Income Growth Where Cooperatives Are Active

A key finding of the Status of Marginal Farmers in India 2025 report is that 45% of marginal farmers associated with cooperatives reported income growth. These positive outcomes were more visible in regions where cooperatives actively supported input supply, procurement, credit access, and market linkage.

The report also foregrounds the lived experiences of marginal farmers, capturing their expectations from cooperative institutions and policy frameworks.


Limited Cooperative Participation Remains a Challenge

The study reveals particularly low cooperative participation in Bihar, Tripura, and Himachal Pradesh. Barriers include complex membership processes, distance from Primary Agricultural Credit Societies (PACS), limited capital availability, and social exclusion.


Expanding the Role of PACS

The Status of Marginal Farmers in India 2025 highlights that PACS are increasingly evolving into multi-service rural centers, moving beyond traditional credit provision.
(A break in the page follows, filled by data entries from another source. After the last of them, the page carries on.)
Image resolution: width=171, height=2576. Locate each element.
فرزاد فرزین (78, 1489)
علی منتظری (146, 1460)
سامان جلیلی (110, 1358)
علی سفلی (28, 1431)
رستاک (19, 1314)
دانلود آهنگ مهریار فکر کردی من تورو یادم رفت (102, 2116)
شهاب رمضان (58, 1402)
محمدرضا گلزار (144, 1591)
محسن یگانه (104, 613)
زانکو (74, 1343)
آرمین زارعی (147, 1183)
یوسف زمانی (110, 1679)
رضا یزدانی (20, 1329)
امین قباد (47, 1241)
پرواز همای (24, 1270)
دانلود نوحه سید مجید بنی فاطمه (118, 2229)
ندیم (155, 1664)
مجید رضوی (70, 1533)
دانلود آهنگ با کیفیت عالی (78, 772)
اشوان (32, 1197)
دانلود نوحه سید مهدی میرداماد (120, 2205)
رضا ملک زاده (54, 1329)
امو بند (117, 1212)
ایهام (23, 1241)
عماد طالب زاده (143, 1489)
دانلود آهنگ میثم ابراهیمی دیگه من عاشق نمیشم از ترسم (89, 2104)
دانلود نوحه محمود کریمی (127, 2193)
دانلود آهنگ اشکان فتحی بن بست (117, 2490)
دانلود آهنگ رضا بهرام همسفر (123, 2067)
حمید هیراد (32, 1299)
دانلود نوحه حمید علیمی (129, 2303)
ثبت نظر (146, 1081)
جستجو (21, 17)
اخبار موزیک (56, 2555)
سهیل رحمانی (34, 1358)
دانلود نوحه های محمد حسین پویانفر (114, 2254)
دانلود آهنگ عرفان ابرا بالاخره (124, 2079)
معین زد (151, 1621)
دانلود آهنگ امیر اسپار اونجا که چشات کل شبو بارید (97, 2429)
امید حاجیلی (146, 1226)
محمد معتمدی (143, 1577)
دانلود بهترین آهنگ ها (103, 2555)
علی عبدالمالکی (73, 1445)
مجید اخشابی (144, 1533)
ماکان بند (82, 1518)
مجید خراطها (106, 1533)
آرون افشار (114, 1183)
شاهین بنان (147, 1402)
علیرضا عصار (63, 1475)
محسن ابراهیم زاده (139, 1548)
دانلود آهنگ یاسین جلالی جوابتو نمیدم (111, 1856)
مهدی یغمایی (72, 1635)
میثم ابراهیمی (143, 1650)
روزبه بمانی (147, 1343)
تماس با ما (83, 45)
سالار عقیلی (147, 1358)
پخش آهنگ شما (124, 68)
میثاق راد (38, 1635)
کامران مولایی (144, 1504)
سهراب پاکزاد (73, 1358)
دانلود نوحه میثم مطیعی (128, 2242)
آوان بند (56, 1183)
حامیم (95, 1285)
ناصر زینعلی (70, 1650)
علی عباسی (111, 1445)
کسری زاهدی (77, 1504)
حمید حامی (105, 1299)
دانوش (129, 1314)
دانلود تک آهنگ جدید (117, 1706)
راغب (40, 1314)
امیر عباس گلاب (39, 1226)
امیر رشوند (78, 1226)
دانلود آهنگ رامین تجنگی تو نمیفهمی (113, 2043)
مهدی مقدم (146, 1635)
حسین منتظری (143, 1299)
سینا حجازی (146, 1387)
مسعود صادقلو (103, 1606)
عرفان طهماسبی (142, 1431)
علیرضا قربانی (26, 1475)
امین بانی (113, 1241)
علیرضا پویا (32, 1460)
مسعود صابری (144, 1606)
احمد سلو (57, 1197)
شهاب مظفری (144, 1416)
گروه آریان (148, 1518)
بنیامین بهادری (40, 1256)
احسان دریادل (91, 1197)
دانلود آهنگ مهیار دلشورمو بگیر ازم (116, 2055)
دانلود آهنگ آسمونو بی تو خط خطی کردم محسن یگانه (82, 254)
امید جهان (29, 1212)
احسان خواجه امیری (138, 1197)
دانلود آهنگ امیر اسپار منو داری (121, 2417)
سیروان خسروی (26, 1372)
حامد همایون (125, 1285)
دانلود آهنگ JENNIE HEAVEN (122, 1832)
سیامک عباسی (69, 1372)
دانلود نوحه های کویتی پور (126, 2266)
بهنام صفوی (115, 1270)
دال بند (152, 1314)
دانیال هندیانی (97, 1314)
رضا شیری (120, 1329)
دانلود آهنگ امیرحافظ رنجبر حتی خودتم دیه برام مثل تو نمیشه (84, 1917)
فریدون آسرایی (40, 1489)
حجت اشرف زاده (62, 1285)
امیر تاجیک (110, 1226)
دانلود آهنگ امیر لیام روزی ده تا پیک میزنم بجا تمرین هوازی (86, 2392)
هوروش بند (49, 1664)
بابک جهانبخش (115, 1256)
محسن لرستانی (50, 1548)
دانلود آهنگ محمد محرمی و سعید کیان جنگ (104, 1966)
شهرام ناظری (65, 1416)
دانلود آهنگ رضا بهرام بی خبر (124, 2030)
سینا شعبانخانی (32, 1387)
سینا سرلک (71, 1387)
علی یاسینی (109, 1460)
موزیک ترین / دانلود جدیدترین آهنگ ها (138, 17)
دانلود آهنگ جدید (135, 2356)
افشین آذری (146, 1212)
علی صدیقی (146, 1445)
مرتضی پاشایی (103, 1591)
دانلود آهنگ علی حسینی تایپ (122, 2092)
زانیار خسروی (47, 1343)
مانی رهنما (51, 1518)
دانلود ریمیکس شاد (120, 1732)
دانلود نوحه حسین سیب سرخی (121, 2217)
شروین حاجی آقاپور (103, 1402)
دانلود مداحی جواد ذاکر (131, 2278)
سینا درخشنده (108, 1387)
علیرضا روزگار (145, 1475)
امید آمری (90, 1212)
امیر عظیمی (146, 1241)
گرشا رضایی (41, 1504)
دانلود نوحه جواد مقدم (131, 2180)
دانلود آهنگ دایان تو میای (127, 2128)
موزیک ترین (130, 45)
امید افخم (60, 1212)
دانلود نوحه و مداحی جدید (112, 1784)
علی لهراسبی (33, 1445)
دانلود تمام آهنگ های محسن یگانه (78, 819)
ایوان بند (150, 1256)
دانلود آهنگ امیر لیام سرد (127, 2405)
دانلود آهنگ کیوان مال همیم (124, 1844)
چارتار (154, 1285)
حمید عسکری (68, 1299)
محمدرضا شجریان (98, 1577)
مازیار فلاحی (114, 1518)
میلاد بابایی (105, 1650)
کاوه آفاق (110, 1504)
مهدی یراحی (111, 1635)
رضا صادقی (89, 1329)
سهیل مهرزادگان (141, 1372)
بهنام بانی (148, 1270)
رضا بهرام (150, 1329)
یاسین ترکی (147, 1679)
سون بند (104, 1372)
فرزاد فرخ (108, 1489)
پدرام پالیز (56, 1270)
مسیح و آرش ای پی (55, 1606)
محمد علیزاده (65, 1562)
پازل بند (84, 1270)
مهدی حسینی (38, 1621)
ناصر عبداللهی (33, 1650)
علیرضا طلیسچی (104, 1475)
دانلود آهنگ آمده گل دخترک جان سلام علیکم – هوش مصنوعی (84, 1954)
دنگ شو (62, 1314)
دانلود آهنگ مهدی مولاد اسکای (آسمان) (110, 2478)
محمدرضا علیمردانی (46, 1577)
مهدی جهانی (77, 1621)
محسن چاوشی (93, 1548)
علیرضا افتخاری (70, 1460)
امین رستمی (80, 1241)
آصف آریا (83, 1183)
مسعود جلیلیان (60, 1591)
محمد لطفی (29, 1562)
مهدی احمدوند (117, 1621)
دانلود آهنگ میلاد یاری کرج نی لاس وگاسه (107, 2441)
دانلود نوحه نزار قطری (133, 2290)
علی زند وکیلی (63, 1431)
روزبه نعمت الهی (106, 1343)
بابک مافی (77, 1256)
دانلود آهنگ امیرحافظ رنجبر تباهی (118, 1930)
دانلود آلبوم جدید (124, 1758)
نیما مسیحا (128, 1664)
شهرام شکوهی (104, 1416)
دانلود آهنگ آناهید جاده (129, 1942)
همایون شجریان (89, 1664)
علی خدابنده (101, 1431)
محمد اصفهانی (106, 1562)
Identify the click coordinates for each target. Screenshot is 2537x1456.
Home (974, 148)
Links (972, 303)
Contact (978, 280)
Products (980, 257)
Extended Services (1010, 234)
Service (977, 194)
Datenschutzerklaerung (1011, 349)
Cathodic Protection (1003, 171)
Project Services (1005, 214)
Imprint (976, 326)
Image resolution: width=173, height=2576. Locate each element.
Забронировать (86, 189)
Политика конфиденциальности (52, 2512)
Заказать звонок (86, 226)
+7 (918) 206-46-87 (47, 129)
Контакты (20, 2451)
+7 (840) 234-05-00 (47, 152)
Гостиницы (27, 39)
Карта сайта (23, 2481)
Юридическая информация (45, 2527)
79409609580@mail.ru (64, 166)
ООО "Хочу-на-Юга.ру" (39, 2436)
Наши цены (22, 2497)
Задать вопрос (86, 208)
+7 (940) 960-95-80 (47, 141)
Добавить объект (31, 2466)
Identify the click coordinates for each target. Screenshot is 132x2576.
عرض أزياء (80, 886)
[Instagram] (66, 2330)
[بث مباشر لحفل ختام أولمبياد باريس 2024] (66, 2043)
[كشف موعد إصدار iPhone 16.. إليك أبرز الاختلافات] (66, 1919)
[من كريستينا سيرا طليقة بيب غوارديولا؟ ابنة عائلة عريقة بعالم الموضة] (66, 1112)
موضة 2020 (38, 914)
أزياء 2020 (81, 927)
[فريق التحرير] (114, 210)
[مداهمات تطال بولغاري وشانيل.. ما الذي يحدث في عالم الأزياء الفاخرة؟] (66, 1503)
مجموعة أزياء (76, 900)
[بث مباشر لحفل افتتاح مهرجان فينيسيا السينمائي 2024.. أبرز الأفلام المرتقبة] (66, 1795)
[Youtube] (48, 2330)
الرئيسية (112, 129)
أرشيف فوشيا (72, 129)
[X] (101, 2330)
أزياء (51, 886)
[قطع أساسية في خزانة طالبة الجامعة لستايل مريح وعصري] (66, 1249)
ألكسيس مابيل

In several states, PACS now support input distribution, procurement and marketing, public distribution system delivery, and access to digital and public services.

States where PACS operate as integrated service hubs have shown better outcomes for marginal farmers.


Digital Adoption and Regional Gaps

Digital adoption remains uneven. The report notes that 77.8% of cooperatives in Tripura and 25% in Bihar reported not using any digital tools. Where digital systems exist, their role remains largely informational rather than transformative.

Limited digital literacy—especially among women and older farmers—continues to restrict the benefits of digitization.


Gender Gap in Cooperative Leadership

While over 21.25 lakh women are registered as cooperative members nationwide, only 3,355 women serve as directors on cooperative boards, the Status of Marginal Farmers in India 2025 report reveals.

Social norms, mobility constraints, and unpaid caregiving responsibilities contribute to this leadership gap, leaving decision-making concentrated among a small, predominantly male group.


Voices from the Margins: What Farmers Want

Marginal farmers interviewed for the study emphasized the need for:

  • Greater awareness and outreach
  • Simplified membership and service access
  • Improved access to credit
  • Better infrastructure and storage facilities
  • Practical digital literacy support
  • Gender-inclusive mobility and leadership pathways

Call for Systemic Reform

Speaking at the launch, Dr. K.K. Tripathi stressed the importance of digitizing PACS and strengthening human resource policies to build professional and future-ready cooperative institutions. He noted that digitalization must be supported by skilled personnel to effectively serve marginal farmers.

Dr. Sanjeev Chopra said the success of cooperatives depends on how accessible, inclusive, transparent, and responsive they are to the realities of marginal farmers. While the New Cooperative Policy (NPC) 2025 presents an ambitious roadmap, its success will depend on convergence across government schemes and collaboration between cooperatives and Farmer Producer Organizations (FPOs).

Harveer Singh, Editor-in-Chief of Rural Voice, said the report reinforces the continued relevance of cooperatives as a distinctive institutional model capable of delivering long-term change beyond market-driven solutions.